▶ [What you will do]
Type out each entry exactly.

* * * *

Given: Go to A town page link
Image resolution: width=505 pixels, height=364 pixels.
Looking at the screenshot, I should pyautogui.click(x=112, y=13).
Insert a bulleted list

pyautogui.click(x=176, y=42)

* * * *

▶ [Written answer]
Given: Go to A town page link
Image resolution: width=505 pixels, height=364 pixels.
Looking at the screenshot, I should pyautogui.click(x=112, y=13).
Insert a bulleted list

pyautogui.click(x=176, y=42)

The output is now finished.